Duration: 100 hours
A four week full time program that gives the student a real- world perspective on the world of hospitality cost control. This introductory course includes tips, checklists, industry lists and “do’s and don’ts” and useful ideas for managing the profit of the business through effective cost control.
Text:
Planning & Control of Food & Beverage Operations
Jack D. Ninemeier
American Hotel and Lodging Educational Institute
The Control Function
Establishing standards for production, establishing measurements, comparing variances, takeing corrective actions and evaluating results.

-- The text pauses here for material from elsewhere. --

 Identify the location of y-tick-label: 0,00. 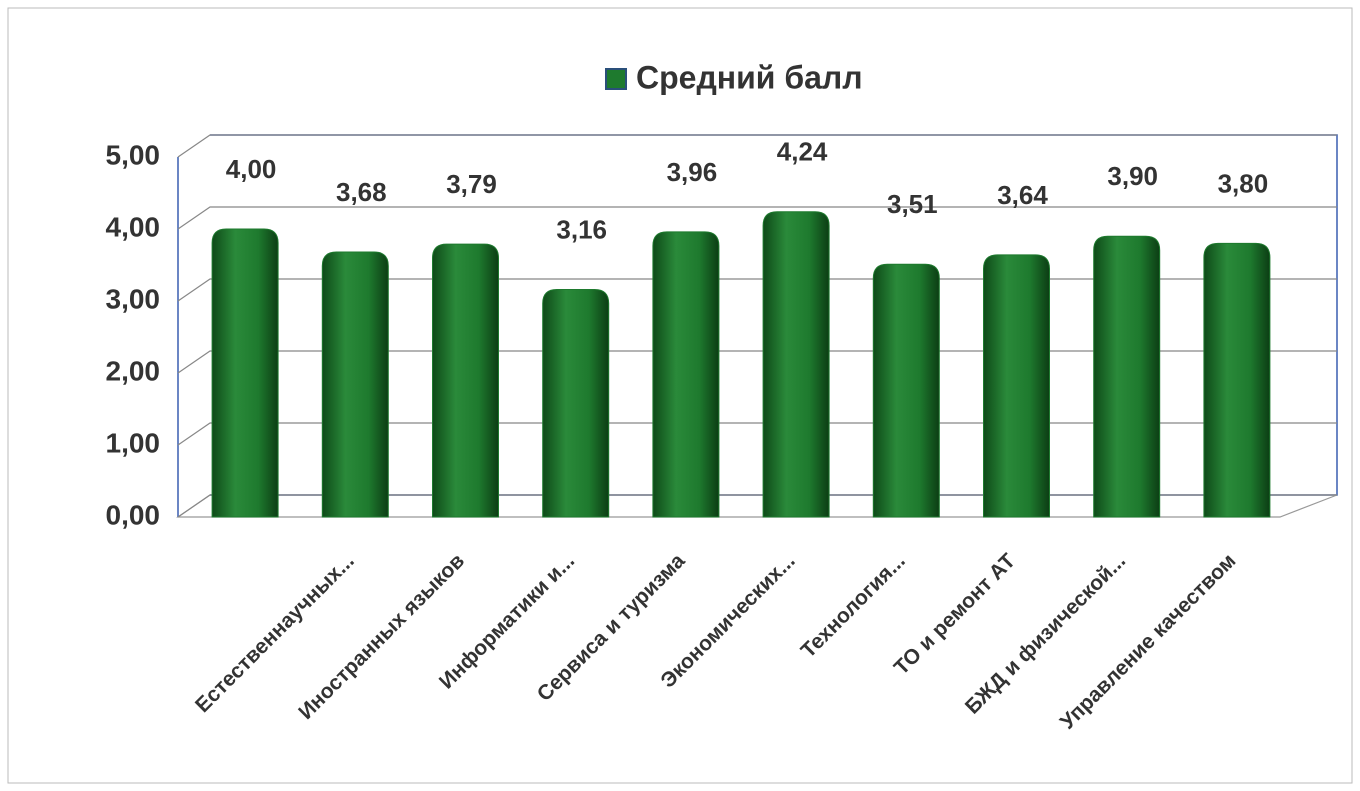
(134, 514).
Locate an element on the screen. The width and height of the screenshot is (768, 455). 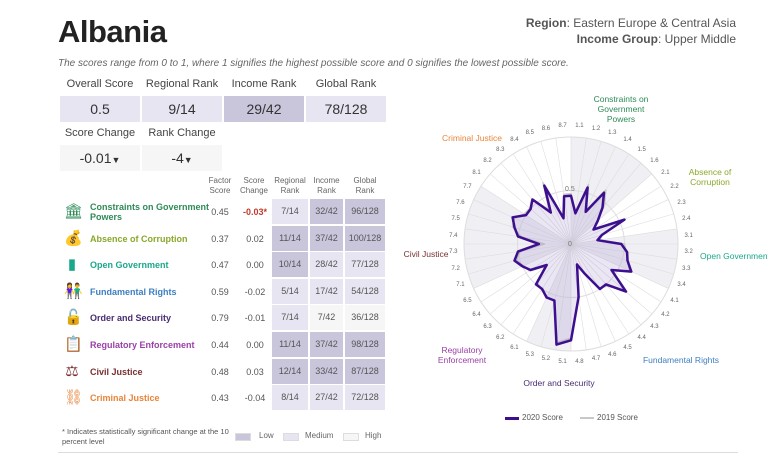
axis-label: 4.7 is located at coordinates (596, 360).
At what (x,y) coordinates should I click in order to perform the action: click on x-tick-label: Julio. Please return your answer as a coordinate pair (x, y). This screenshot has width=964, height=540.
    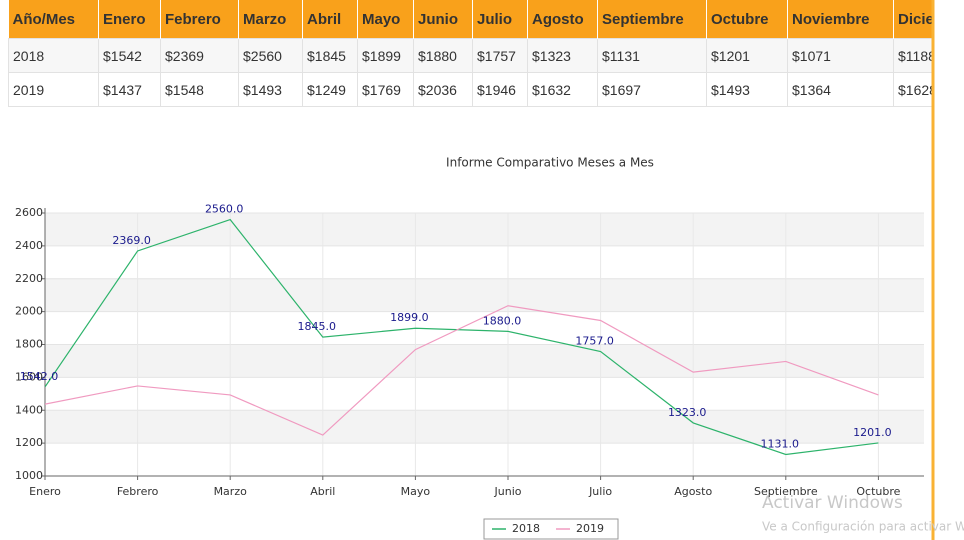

Determining Food & Beverage Standards
Standard recipes, standard yields, standard portion sizes, recipe software and standard costs.

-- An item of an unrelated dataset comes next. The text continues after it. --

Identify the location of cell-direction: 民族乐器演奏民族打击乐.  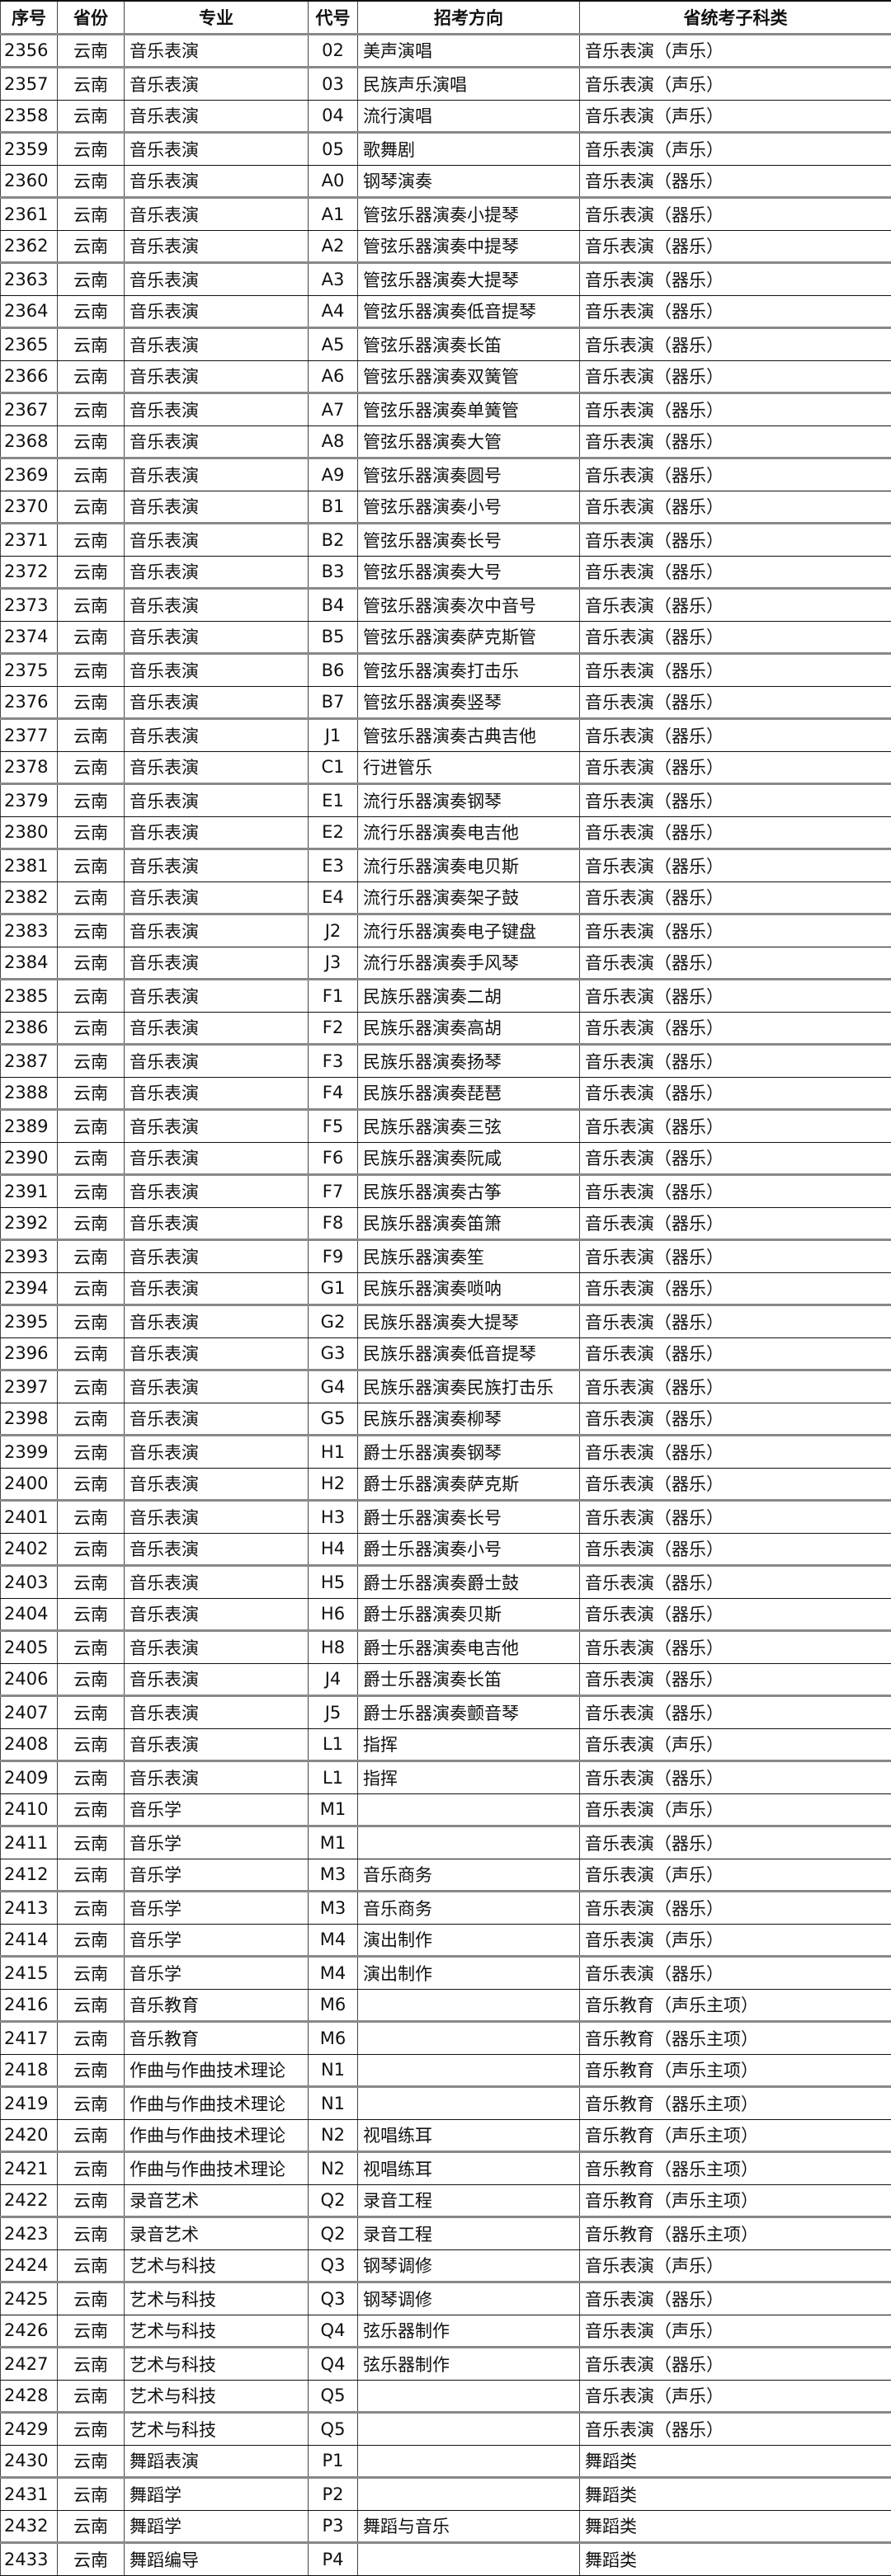
(469, 1386).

Budgeting and Profit Analysis
Single vs. multi-unit operations, reforecasting and cost-volume-profit analysis.
Menus as the Base of Control
Control points, selling prices, evaluating from internal and guest perspectives and menu engineering reports.
Purchasing & Receiving
Cross interests in job descriptions, keeping the door closed, selecting suppliers, purchasing for quality and quantity, purchasing for multi-unit businesses, documentation required.
Storing & Issuing
General procedures, security of goods, maintaining quality in storage, inventory methods, requisition methods and issue procedures.

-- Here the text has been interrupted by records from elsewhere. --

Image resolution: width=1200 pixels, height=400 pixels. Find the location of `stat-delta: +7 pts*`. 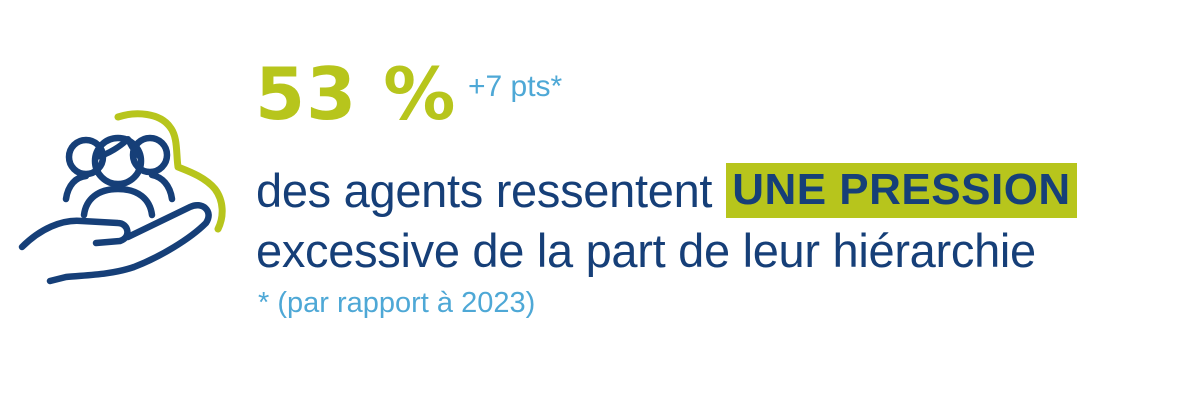

stat-delta: +7 pts* is located at coordinates (516, 86).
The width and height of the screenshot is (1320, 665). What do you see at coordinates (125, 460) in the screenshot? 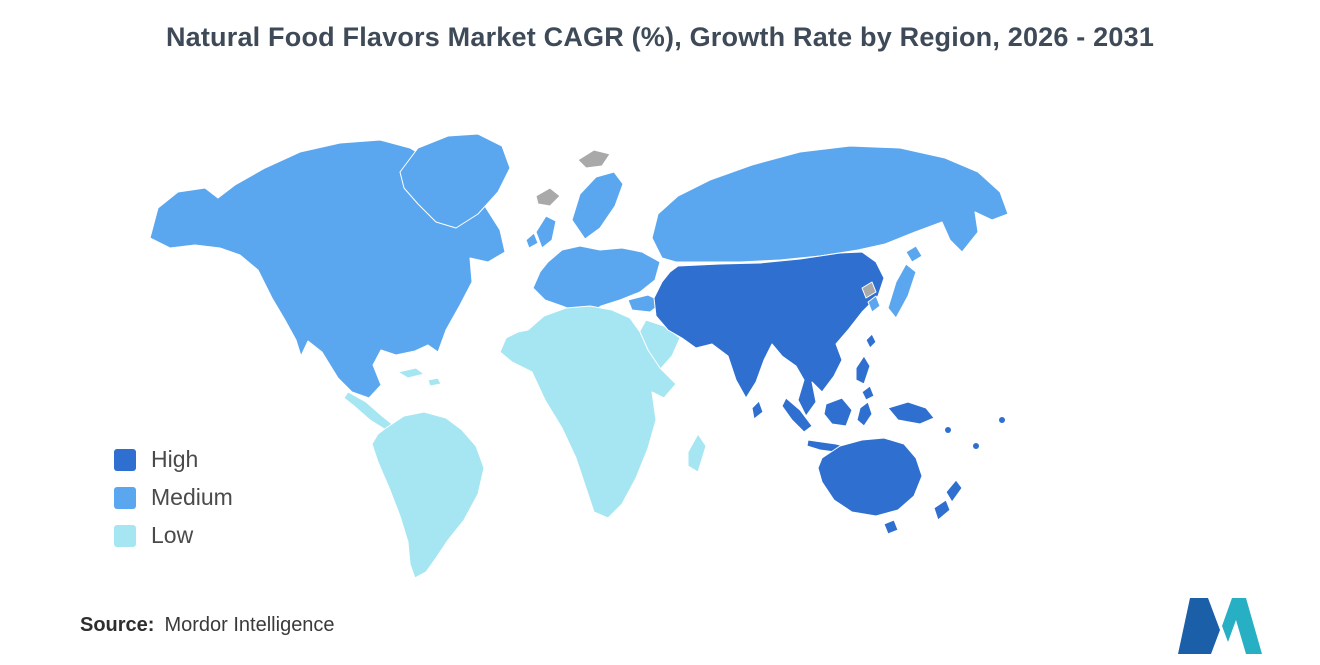
I see `legend-swatch-high` at bounding box center [125, 460].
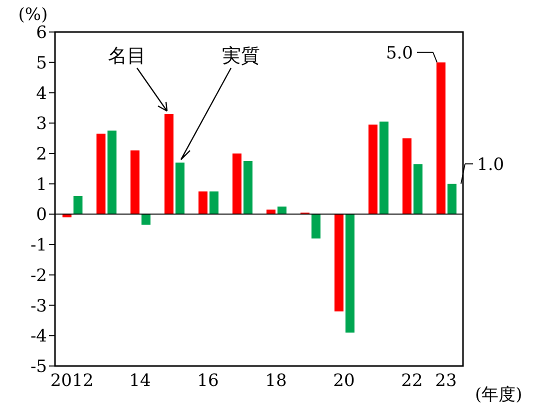  I want to click on x-tick-label: 22, so click(412, 382).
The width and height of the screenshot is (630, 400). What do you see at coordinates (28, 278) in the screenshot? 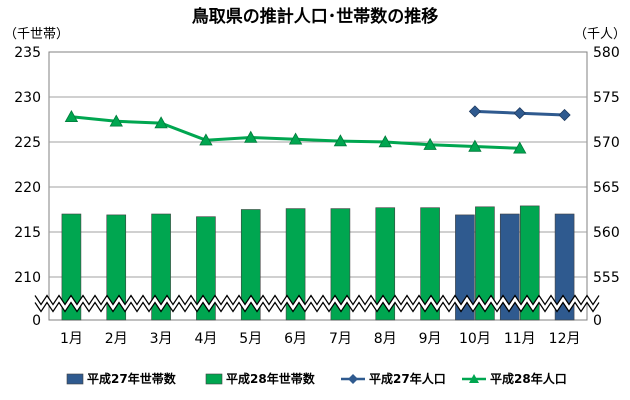
I see `left-tick-label: 210` at bounding box center [28, 278].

Production and Service Controls
Proper volume forecasting for covers, labour and foodstuffs, service personnel access, technology and its influence.
Revenue Controls, Theft & Losses, Labour Cost Controls
Record keeping and cheque controls, inventory access and spot controls, scheduling to production demands on a weekly basis.
Upon successful completion of the exams, you will earn a Certificate from the American Hotel and Lodging Educational Institute.